1. Our country is a theatre, which exhibits, in full operation, two radically different political systems; the one resting
on the basis of servile or slave labor, the other on voluntary labor of freemen. The laborers who are enslaved are
all Negroes, or persons more or less purely of African derivation. But this is only accidental. The principle of the
system is, that labor in every society, by whomsoever performed, is necessarily unintellectual, groveling and base;
and that the laborer, equally for his own good and for the welfare of the state, ought to be enslaved. The white
laboring man, whether native or foreigner, is not enslaved, only because he cannot, as yet, be reduced to
bondage.
2. ... The slave system is not only intolerable, unjust, and inhuman, toward the laborer [because it] loads [slaves]

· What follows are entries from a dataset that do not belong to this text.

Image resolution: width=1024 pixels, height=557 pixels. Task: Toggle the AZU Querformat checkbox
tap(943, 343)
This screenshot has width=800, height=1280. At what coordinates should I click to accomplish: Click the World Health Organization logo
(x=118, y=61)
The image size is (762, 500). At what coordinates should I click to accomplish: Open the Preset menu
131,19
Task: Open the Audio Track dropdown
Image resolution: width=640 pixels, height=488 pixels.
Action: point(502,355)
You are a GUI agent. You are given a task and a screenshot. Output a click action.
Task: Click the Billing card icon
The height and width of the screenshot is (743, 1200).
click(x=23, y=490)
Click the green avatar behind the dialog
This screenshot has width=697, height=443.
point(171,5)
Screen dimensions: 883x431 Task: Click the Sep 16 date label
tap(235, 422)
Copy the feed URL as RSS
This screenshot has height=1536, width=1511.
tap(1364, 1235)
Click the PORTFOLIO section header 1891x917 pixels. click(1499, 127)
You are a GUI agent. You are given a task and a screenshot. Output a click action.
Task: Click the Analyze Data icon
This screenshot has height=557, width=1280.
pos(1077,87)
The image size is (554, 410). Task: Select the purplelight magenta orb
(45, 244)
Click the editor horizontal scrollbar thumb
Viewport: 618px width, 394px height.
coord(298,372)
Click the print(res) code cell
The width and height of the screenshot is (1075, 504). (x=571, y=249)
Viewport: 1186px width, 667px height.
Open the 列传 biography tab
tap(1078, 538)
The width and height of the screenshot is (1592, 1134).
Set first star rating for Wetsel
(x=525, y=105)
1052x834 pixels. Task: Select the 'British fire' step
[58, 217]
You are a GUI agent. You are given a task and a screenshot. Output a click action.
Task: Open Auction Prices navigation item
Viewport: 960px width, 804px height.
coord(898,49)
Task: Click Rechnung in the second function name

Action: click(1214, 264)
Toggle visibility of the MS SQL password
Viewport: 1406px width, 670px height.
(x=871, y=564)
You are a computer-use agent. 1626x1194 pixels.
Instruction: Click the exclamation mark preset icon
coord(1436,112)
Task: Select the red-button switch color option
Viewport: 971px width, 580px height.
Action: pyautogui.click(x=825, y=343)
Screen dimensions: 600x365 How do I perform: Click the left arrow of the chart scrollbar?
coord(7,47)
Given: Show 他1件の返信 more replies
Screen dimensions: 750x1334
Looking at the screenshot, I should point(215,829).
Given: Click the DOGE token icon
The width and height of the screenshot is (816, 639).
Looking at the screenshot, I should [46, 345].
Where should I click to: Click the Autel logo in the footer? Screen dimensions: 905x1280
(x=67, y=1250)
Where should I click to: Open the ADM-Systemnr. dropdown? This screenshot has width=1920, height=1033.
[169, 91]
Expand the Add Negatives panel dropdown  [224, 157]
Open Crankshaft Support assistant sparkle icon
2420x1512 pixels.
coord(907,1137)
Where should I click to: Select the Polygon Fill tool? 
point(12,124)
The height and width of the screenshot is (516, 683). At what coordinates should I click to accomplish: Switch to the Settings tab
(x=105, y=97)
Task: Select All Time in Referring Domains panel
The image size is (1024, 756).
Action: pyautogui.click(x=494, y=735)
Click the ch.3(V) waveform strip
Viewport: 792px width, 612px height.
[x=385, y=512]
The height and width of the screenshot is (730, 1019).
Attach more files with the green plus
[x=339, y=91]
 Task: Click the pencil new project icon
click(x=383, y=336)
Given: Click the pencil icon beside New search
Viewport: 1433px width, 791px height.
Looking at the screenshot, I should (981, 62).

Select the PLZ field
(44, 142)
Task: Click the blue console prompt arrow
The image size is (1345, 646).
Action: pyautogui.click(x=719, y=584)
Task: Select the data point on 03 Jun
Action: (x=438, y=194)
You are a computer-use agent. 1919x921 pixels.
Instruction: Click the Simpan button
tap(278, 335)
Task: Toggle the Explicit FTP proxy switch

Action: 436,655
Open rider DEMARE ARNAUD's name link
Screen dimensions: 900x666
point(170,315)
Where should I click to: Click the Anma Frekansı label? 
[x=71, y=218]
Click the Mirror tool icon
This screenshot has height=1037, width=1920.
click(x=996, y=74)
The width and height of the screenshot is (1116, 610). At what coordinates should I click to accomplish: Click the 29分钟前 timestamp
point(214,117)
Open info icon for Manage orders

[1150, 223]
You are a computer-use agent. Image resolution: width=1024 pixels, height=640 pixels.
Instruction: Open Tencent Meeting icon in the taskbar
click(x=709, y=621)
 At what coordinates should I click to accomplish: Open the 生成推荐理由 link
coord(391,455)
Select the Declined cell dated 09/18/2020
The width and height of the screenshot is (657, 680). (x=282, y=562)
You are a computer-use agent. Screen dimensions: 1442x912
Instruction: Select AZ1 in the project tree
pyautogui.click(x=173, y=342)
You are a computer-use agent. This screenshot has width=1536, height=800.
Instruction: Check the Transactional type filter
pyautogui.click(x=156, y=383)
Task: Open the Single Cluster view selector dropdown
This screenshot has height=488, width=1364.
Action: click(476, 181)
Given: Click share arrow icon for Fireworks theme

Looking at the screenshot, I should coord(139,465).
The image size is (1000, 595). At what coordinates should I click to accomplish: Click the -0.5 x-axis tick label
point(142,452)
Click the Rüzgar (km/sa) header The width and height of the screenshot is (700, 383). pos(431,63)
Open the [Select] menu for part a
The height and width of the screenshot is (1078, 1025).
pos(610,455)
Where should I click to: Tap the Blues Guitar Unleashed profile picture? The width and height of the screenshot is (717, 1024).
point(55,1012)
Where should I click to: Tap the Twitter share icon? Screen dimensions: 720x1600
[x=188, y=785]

down with chains and converts into merchandise, but is scarcely less severe upon the freeman, to whom, only
because he is a laborer from necessity, denies facilities for employment, and expels from the community because
it cannot enslave and convert into merchandise also....
3.
The slave system is one of constant danger, distrust, suspicion, and watchfulness. It debases those whose toil
alone can produce wealth and resources for defense, to the lowest degree of which human nature is capable, to
guard against mutiny and insurrection, and thus wastes energies which otherwise might be employed in national
development and aggrandizement.
4. The free-labor system educates all alike, and by opening all the fields of industrial employment and all the
departments of authority, to the unchecked and equal rivalry of all classes of men, at once secures universal
contentment, and brings into the highest possible activity all the physical, moral, and social energies of the whole
state.
5. In states where the slave system prevails, the masters, directly or indirectly, secure all political power, and
constitute a ruling aristocracy. In states where the free-labor system prevails, universal suffrage necessarily
obtains, and the state inevitably becomes, sooner or later, a republic or democracy...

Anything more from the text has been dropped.